Fungsi Budgeter adalah fungsi yang bergerak di sektor publik yang berfungsi untuk mengumpulkan uang pajak sebanyak banyaknya sesuai dengan UU yang berlaku pada waktunya dan akan digunakan untuk membiayai pengeluaran pengeluaran negara.

Fungsi Regulerend adalah suatu fungsi bahwa pajak pajak tersebut akan digunakan sebagai suatu alat untuk mencapai tujuan tertentu yang letaknya di luar bidang keuangan. Pada umumnya, fungsi ini dapat dilihat pada sektor swasta.

Fungsi Demokrasi dari pajak adalah suatu fungsi yang merupakan salah satu penjelmaan sistem gotong-royong. Fungsi demokrasi pada masa sekarang ini sering dikaitkan dengan hak seseorang apabila akan memperoleh pelayanan dari pemerintah. Bila pemerintah tidak memberikan pelayanan yang baik, pembayar pajak bisa melakukan protes terhadap pemerintah dengan mendapatkan pelayanan yang semestinya.

Fungsi Redistribusi ini lebih menekankan pada unsur pemerataan dan keadilan dalam masyarakat. Hal ini dapat terlihat dengan adanya tarif progresif yang mengenakan pajak lebih besar kepada masyrakat yang mempunyai penghasilan besar dan pajak yang lebih kecil bagi masyarakat yang mempnyai penghasilan lebih sedikit (kecil).

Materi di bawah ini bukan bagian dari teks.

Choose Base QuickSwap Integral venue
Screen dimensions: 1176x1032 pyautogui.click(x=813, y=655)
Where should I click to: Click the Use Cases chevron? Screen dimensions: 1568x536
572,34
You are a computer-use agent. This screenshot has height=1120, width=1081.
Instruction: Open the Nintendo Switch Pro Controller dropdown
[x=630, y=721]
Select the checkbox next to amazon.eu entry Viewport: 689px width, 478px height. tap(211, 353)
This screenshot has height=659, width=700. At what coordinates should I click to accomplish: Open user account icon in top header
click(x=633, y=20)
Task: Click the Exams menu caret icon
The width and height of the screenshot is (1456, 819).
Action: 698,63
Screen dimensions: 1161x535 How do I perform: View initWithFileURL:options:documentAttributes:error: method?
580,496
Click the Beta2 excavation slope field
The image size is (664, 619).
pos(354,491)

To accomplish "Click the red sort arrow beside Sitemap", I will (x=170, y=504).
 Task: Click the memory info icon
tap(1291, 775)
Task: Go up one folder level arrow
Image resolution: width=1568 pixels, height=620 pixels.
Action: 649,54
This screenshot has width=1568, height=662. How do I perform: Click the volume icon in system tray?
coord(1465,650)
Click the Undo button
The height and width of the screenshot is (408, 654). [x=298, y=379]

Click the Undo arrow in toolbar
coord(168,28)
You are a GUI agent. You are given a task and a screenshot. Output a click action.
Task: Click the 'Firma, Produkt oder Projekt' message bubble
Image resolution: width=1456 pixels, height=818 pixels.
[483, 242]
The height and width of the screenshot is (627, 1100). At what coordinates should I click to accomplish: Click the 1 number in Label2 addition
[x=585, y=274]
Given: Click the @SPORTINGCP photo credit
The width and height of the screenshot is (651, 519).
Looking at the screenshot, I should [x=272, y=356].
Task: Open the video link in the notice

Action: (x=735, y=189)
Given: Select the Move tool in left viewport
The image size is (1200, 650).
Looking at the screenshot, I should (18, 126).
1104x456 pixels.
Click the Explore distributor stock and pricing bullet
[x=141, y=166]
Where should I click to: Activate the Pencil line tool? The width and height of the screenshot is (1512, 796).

Kedudukan Hukum Pajak dalam Tata Hukum Nasional

a. Hubungan Hukum Pajak dengan Hukum Perdata

Sebagaimana diketahui bahwa hukum perdata merupakan hubungan hukum yang terjadi antara sesama anggota masyarakat, sedangkan hukum pajak merupakan hukum publik yang mengatur hubungan hukum antara pemerintah Direktorat Jenderal Pajak dengan masyarakat atau yang biasa disebut Wajib Pajak. Hubungan yang jelas tampak bahwa dalam hukum pajak selalu mencari dasar kemungkinan pemungutan pajak berdasarkan perbuatan hukum perdata.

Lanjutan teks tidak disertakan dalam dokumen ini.